Volume 45, Number 5
By Jeffrey G. Robert, MBA, Ph.D.
Many insurance carriers purchase third-party crime scores to further evaluate an insurance portfolio’s exposure to criminal risk.1 However, crime scores represent another hurdle for multifamily owners and operators to overcome in the general liability underwriting process. Through interviews with insurance brokers and multifamily operators, they indicated that the use of crime scores in general liability risk modeling has detrimentally impacted the availability and price of insurance coverage for their multifamily property clients. Interviewees described situations where insurance carriers precluded multifamily property owners from obtaining insurance coverage since the property had a crime score above an arbitrary threshold. In less extreme situations, an elevated crime score resulted in higher general liability insurance premium costs. These underwriting practices should be of great interest to all multifamily property owners and operators since interviewees said that insurance companies will not alter a property’s assigned crime score with crime mitigating improvements or operational enhancements.
At its most basic level, a crime score is a numeric representation of crime risk for a property. If crime scores are a reliable predictor of criminal activity at the site level and can accurately identify property-specific general liability risk, they should be used in the underwriting process. However, no studies conducted to date directly test whether this is the case and there are reasons to believe crime scores have notable limitations.2 This article provides a critique of crime scores and argues against the use of arbitrary crime score thresholds. In addition, it offers evidence of crime score shortcomings to predict property-specific crime risk. Akin to the reliability and validity challenges raised with the Walk Score®, there are reasons why crime scores may not accurately depict the risk associated with criminal activity for a specific property.3 While these limitations do not render crime scores valueless as an analytical tool, they do speak to the importance of using them cautiously in the general liability underwriting process, if accurately assessing general liability risk is the ultimate goal.
Crime Score Data Concerns
A risk assessment model is only as strong as its underlying data. Crime scores are calculated using the Federal Bureau of Investigation’s Uniform Crime Reporting (UCR) database. At the most basic level, the UCR aggregates known crimes and applies them to a geographic point.
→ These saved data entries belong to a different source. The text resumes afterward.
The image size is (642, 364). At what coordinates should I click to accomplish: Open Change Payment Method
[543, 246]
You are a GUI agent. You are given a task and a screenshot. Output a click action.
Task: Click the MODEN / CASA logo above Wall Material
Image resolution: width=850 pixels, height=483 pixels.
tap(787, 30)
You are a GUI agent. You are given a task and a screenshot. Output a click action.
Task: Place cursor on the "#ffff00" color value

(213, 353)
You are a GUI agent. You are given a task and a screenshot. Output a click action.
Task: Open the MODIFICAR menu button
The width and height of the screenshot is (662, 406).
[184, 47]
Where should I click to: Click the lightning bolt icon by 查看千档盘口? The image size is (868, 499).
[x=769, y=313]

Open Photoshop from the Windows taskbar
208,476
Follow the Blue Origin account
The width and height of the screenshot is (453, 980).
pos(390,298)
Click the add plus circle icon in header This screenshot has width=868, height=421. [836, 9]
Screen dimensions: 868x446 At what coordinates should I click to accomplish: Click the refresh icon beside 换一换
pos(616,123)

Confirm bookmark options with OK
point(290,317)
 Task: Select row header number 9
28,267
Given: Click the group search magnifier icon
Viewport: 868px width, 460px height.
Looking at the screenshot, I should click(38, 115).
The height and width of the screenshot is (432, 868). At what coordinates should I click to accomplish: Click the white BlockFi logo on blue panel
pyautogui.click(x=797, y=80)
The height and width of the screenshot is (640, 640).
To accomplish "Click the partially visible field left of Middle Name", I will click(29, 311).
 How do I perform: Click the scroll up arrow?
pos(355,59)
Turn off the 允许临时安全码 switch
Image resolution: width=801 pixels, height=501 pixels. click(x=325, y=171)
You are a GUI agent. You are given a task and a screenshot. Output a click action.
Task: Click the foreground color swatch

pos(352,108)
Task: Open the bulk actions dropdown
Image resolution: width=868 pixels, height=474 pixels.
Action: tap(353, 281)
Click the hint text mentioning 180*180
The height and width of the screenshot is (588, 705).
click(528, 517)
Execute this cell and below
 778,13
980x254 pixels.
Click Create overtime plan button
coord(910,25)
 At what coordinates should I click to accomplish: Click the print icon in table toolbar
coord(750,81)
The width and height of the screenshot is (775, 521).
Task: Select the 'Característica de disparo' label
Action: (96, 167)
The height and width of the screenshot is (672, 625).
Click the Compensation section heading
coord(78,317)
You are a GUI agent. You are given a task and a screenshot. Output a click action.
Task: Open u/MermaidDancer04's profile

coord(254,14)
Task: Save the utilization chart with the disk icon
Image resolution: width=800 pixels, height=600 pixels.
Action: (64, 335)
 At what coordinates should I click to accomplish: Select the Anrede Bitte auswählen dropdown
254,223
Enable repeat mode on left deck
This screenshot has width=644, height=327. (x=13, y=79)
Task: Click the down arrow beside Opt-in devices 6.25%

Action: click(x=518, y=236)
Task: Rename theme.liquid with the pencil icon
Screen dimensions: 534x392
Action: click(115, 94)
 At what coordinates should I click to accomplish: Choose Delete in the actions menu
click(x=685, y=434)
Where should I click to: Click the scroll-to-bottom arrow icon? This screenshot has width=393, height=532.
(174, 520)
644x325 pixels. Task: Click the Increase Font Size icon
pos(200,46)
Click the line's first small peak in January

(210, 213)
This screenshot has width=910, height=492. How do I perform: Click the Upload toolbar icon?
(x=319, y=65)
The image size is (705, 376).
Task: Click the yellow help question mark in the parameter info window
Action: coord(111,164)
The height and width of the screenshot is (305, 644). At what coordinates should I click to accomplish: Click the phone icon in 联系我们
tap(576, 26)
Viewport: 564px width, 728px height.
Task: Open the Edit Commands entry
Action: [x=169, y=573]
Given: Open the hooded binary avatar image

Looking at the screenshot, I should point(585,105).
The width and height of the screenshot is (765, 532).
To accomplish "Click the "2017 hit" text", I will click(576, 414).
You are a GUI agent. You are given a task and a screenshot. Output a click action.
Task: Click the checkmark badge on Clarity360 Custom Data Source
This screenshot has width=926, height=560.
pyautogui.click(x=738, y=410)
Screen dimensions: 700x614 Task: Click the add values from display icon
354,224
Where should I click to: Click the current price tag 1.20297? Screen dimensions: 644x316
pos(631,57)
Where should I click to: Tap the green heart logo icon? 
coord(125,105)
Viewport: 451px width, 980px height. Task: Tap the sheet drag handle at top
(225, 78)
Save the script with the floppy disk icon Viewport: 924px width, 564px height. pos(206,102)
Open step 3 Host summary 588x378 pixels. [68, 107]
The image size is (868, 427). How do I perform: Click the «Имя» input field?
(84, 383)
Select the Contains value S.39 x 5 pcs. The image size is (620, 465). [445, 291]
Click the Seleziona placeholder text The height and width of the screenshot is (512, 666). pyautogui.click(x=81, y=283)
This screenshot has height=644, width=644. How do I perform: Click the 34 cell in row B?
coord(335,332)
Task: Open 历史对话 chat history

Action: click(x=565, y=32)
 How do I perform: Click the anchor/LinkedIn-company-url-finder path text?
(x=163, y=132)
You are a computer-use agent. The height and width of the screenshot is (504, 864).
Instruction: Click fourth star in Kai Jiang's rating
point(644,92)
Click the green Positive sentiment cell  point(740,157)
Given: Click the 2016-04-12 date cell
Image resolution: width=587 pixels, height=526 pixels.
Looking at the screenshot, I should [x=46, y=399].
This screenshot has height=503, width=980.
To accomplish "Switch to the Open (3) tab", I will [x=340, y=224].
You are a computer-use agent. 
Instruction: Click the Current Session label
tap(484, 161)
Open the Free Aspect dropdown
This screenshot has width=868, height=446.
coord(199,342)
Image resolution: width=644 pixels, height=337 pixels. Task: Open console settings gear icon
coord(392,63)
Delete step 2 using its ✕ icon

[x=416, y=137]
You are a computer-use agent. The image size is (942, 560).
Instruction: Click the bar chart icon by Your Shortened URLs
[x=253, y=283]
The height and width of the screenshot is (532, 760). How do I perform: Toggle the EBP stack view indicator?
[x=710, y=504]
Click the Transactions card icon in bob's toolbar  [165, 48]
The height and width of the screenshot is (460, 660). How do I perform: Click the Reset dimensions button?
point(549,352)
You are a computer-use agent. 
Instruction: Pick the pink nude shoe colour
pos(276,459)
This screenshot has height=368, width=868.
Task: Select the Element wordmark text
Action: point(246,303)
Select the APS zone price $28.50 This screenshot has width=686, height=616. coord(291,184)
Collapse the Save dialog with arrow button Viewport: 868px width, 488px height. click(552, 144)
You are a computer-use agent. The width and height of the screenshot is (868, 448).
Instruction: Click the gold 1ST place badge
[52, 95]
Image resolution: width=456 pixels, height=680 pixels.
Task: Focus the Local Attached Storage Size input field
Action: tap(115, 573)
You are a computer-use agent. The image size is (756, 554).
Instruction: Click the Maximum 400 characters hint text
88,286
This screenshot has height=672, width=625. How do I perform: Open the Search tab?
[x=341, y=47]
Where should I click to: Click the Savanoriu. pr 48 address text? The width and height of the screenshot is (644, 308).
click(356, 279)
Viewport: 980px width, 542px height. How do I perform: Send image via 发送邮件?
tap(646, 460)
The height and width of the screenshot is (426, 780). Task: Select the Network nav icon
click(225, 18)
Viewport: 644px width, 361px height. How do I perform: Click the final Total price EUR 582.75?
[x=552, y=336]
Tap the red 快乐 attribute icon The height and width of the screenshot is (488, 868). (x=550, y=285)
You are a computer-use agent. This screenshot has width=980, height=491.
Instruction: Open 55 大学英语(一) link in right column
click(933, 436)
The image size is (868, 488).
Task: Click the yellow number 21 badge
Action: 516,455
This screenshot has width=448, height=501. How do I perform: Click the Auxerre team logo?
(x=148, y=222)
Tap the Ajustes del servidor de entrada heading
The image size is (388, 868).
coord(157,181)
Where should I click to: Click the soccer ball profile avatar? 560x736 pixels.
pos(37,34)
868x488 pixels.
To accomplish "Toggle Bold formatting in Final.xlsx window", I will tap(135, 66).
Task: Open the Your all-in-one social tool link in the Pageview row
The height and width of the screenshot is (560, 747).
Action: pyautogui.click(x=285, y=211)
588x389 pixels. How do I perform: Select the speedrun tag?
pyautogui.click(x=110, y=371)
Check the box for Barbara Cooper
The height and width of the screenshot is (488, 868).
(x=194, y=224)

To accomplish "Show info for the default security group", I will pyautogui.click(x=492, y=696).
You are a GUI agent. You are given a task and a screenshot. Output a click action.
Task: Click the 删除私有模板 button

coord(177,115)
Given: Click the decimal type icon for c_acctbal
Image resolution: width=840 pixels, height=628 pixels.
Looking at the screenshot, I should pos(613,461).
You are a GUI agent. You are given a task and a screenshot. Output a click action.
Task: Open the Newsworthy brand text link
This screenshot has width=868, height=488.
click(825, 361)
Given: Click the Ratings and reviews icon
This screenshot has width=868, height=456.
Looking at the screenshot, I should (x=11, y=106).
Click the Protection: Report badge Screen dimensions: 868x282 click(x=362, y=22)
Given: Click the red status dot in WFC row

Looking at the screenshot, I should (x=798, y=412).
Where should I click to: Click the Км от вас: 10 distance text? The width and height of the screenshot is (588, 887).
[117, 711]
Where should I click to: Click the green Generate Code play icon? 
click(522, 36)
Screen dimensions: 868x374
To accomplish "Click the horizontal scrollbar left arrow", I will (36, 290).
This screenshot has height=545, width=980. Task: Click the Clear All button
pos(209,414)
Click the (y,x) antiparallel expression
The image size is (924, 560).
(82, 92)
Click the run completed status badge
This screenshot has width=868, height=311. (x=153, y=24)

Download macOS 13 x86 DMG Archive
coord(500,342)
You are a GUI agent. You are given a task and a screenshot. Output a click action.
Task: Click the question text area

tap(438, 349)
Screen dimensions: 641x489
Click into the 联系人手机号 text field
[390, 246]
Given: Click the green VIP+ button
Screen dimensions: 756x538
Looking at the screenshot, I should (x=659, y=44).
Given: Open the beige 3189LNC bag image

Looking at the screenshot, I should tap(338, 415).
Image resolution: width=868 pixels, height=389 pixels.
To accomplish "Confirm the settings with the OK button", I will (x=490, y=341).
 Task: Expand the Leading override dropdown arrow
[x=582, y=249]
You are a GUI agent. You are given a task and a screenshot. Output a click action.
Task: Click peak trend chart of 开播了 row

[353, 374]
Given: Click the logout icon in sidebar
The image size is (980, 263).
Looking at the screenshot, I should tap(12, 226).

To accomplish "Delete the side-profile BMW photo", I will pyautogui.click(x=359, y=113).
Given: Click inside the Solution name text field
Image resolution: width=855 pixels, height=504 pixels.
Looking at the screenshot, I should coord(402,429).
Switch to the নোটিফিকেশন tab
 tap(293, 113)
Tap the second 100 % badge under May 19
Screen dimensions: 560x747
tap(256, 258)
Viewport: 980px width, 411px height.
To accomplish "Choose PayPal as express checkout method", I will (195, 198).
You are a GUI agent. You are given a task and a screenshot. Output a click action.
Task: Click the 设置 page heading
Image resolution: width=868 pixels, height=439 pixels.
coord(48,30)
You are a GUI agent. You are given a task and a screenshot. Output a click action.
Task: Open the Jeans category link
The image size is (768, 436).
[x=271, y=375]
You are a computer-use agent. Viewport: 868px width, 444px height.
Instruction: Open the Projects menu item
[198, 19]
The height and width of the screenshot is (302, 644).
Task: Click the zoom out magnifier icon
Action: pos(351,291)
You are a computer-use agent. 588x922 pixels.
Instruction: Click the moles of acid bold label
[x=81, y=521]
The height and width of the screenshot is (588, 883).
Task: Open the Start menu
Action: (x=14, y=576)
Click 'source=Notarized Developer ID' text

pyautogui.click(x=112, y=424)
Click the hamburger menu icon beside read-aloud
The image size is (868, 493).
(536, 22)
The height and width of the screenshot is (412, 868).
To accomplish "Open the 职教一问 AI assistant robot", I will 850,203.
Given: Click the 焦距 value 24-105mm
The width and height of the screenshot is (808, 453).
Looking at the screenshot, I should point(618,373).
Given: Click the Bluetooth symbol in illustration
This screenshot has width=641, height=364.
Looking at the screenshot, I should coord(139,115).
Many academics have debated the limitations of UCR data.4 The FBI has acknowledged these limitations and provides guidance for their proper use.5
The UCR database does not provide detailed crime data at the property level for the entire nation; thus, crime scores are estimates, often to the block group geography. Pooling crime estimates for all block groups based on their demographic attributes is a common technique, which allows for the distribution of crime equally across these block group pools. Ultimately, the crime score model estimates localized crime based on national sampling. The actual levels of crime and the subsequent risk surrounding an individual property may therefore differ from what the crime score indicates.
Different methods of identifying the location of crime are another potential source of inaccurate crime scores. A comparison of centerline and point geocoding illustrates this issue. In centerline geocoding, crimes are reported in the center of the roadway, whereas in point geocoding, crimes are reported in the center of the property address. When individual crimes are attributed to the wrong location, crime scores may under-report the actual level of crime risk in some locations while over-stating the crime risk in other regions. As a result, a multifamily property owner may be forced to pay higher insurance premiums because of an over-reporting of crime in the area.
Crime Aggregation Concerns
Aggregation bias may obscure the location of criminal activity when crime scores are constructed. Individual crimes frequently aggregate to a single value for the geographic area of interest such as a block group. As a result, the threat of crime may appear to be equal across the geography regardless of whether this assumption is reasonable. Consider this modeling similar to elevation mapping, where each crime stacks on top of another to generate different heights. Simply, the higher the elevation, the higher the block group’s crime score. There may be very little difference in the actual crime risk of the block group across the block group boundary lines.6 Yet, there may be a difference in the crime score, which may lead to a higher general liability insurance premium.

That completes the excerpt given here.